Family law specialist and Chairman of Andrew & Co Solicitors Julie Bailey, said: “Family businesses are often seen as the lifeblood of the UK economy. Two thirds of UK businesses are family owned and they generate over a quarter of the country’s GDP.
“However, long-term survival can often be a struggle not least because of the issues surrounding the transfer of the business between generations of the family and the implications of this for the business.
“This is why succession planning is particularly important and the key focus of our Business Family Lunch. Family members often find it difficult or emotive talking about the issue but we hope that our speakers will be able to shed some light on it by sharing their own experiences. And of course our experts will be on hand to provide help and advice.”

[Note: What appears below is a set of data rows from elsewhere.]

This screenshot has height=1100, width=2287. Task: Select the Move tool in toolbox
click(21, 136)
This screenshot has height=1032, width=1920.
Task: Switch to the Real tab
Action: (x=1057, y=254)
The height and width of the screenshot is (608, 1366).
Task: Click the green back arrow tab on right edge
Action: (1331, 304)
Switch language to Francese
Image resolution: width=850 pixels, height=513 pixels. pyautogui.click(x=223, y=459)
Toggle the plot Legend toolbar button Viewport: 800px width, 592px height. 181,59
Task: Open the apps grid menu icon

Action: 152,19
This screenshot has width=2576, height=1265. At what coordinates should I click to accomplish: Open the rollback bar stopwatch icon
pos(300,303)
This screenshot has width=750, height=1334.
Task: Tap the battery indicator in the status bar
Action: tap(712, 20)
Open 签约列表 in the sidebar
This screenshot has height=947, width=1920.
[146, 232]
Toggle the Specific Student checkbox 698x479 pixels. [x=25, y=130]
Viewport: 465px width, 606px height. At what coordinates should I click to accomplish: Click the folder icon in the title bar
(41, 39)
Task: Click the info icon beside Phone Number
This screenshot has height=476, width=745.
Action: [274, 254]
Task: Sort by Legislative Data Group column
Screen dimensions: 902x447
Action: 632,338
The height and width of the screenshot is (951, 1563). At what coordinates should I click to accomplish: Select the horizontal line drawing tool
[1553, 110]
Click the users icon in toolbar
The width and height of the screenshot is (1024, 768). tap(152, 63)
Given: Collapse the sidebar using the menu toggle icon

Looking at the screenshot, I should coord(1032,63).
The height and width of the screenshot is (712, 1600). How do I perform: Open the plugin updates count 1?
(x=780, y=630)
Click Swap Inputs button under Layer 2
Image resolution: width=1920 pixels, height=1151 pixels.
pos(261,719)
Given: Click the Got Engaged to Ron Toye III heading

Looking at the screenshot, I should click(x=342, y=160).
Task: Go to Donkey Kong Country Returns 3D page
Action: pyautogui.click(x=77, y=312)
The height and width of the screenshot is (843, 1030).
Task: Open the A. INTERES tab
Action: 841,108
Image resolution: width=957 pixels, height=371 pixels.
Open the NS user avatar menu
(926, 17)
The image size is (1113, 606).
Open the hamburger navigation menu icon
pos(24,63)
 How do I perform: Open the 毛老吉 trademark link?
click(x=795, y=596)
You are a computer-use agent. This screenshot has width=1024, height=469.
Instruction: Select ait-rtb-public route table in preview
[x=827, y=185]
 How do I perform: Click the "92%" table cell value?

Speakers include Martin Issac from Oldrids & Co Ltd who will explain how he worked his way up to becoming chairman of one of county’s oldest and most successful family-run retailers and what it’s like to be the only remaining family member on the company’s board.
Following on from Martin’s talk, Maya Prabhu and Stuart May from Coutts Institute, who specialise in looking after the needs of family businesses, will be speaking about planning for the future and the pros and cons of passing on ownership / leadership to other family members compared to bringing in non-family members.
They will explore the different issues to consider in each case using real-life examples.
The lunch will end with a panel discussion between delegates and experts from Andrew & Co Solicitors, Streets Chartered Accountants and Natwest Bank.